As I mentioned earlier, Quisy looked tremendous tonight, looks to be a great fit in providing the team a slasher and giving Paul/Ray some rest in defending the opposition’s ace swingman. He did an admirable job on Lebron when they were matched up and made a couple nice cuts to the hoop. Jump shot is still as ugly as TA’s though.
Rondo, as Zach mentioned in his postgame notes looked terrific out there as well. He was committed to getting out there and running and provided countless easy transition opportunities for Paul, Ray and company. His aggressiveness in the 1st quarter also got him a couple key buckets that helped the team dig out of their 13-2 hole.
Defensively he shut down Mo Williams as anticipated and was ruthless on the glass at both ends of the floor. Bill Duffy no doubt must of enjoyed the extra ammo for his ongoing negotiations for an extension for the point guard.
It looks like it’s going to be swishes or airballs for Rasheed this year with very little in between. Luckily, tonight it was more of the latter than the former. He does provide the team with a whole new element offensively in crunch time and tonight, Paul Pierce reaped the benefits.

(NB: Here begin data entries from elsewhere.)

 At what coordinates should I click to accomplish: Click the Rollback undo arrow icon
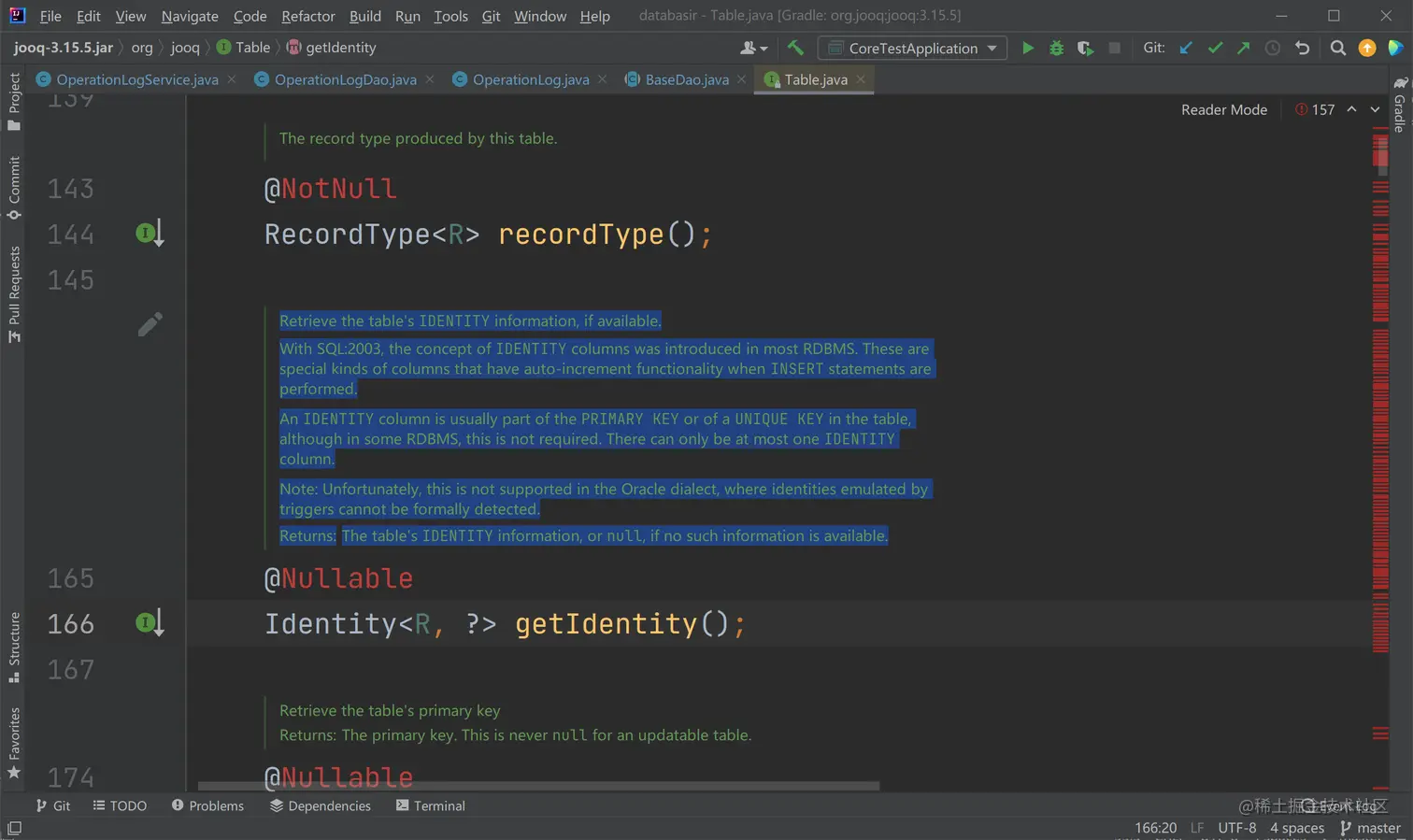[1302, 48]
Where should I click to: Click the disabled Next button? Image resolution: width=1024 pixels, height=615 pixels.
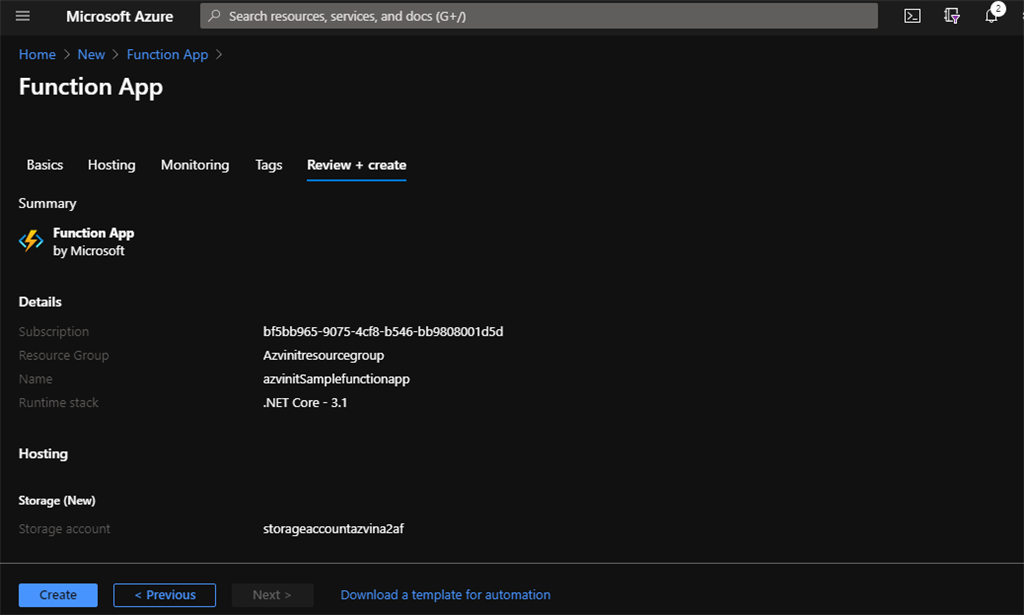point(272,594)
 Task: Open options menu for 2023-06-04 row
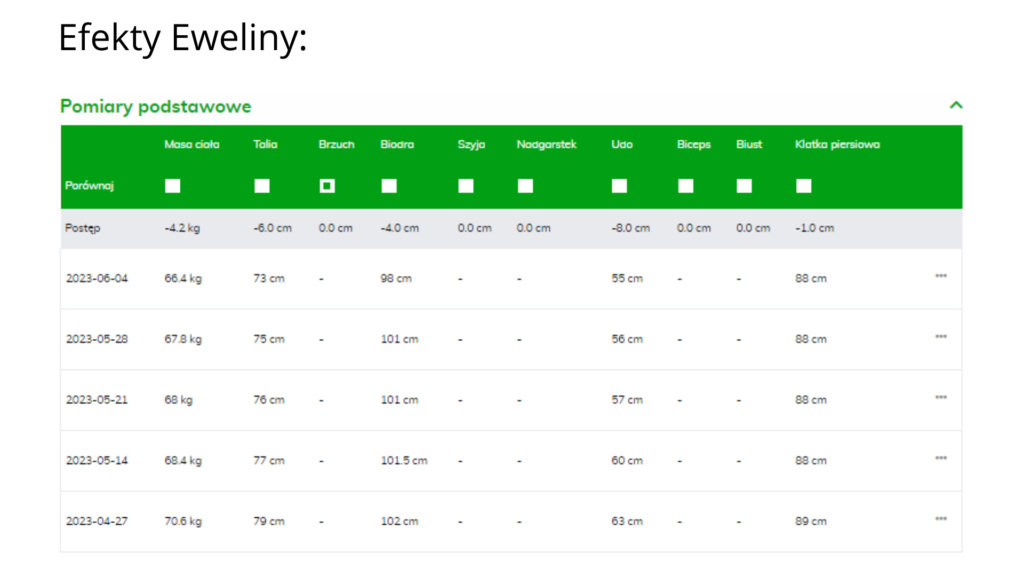[x=940, y=276]
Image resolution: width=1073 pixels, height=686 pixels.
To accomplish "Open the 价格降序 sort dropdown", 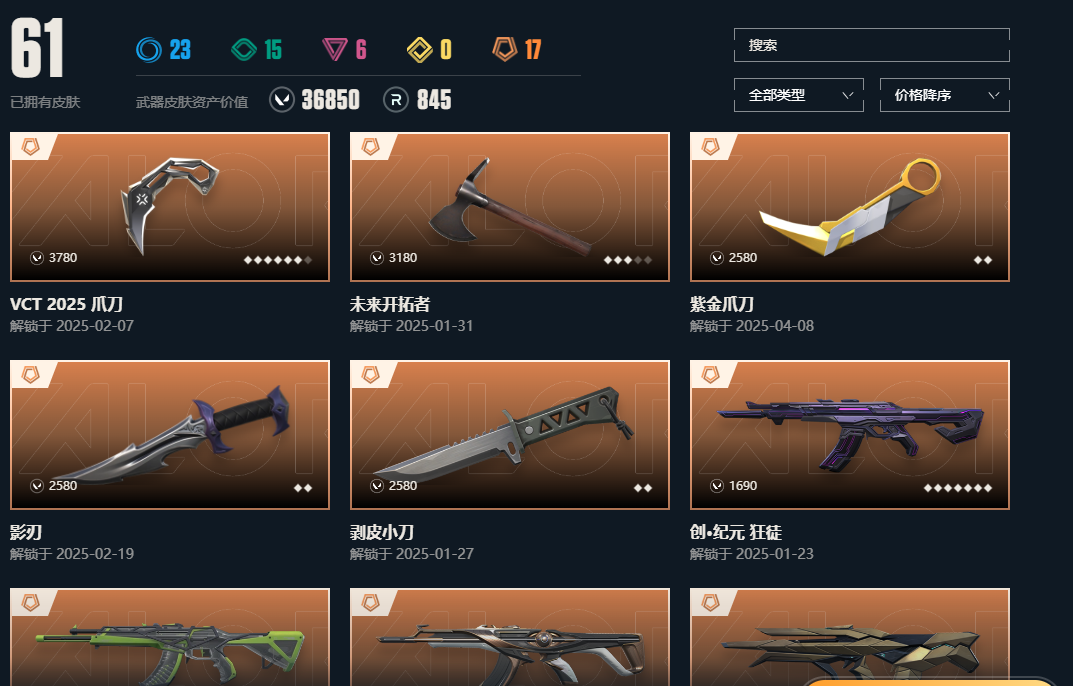I will (944, 95).
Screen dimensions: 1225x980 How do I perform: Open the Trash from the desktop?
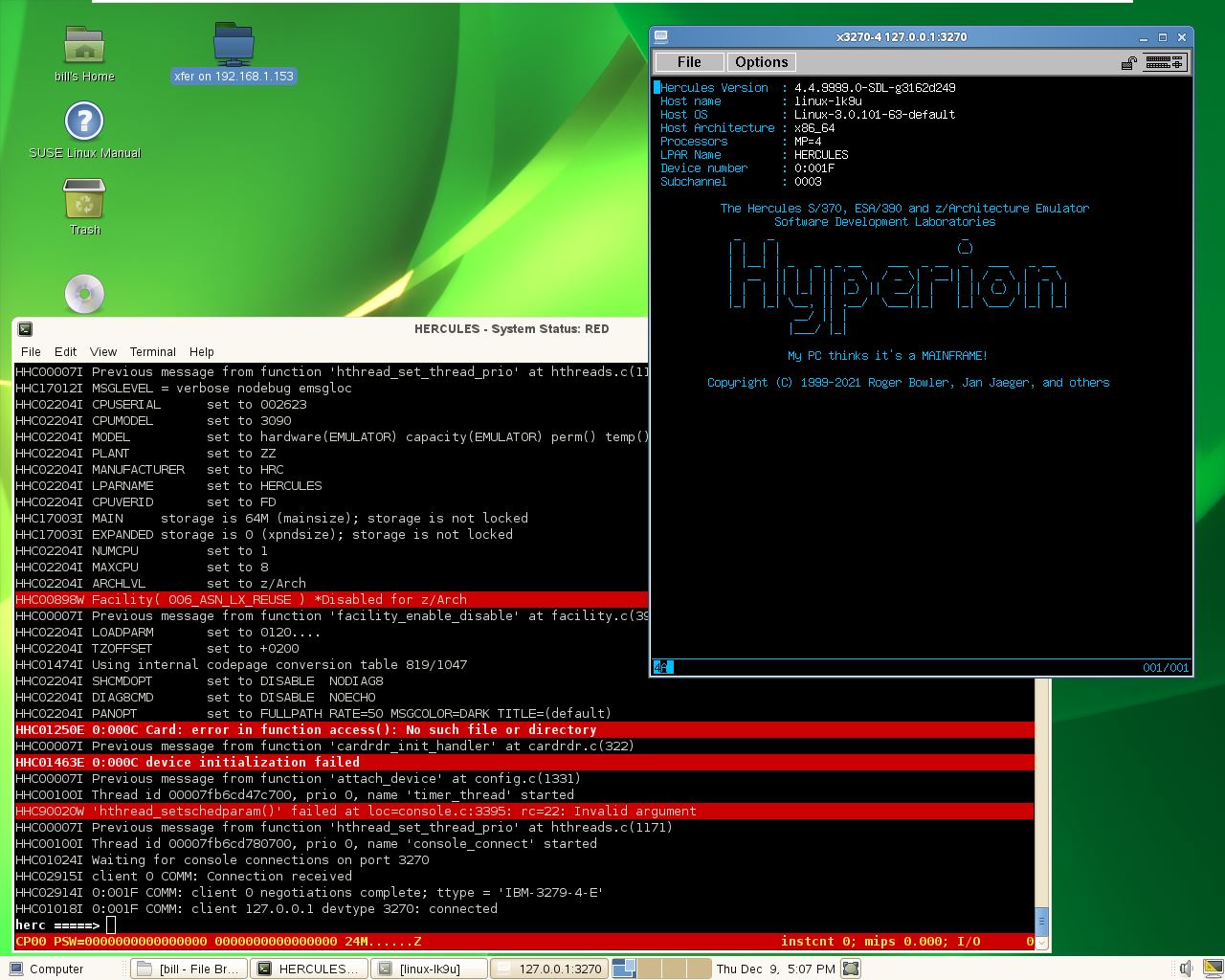tap(83, 199)
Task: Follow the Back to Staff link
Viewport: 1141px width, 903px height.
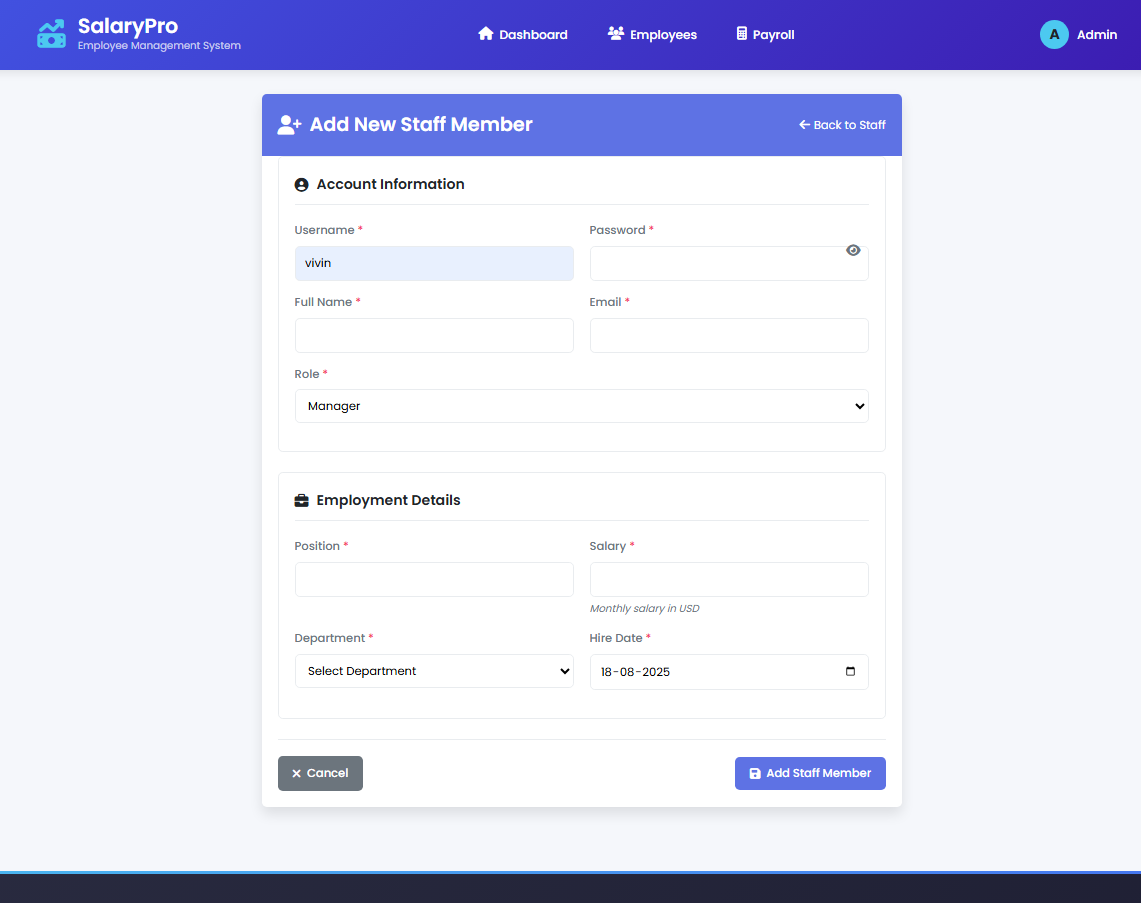Action: [842, 125]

The Truth deserves some props for his classic mid range jumper clinic down the stretch. Vintage Pierce.
The turnovers or lack there of tonight were a huge help for the C’s. Only 16, a very respectable number against a tough defensive team like the Cavs.
Shelden Williams…..not a bad debut. Needs to work on his rotations and take some lessons from Leon on planting his feet….but he didn’t bog the team down while he was out there. Doc will happily take 10-15 minutes of that every game.
Is it bad I miss Leon all ready?
The pick and pop worked to perfection all night long. Shaq and Varejao had no chance against it all night long, especially down the stretch. The C’s will be running this to death this year. And the Cavs will see it run to death by their opponents if they can’t find more mobile big men to play D.
Charlotte tonight. Look for the starters’ minutes to go down, and Hudson and/or Giddens to see a little action with the bench against an inferior opponent.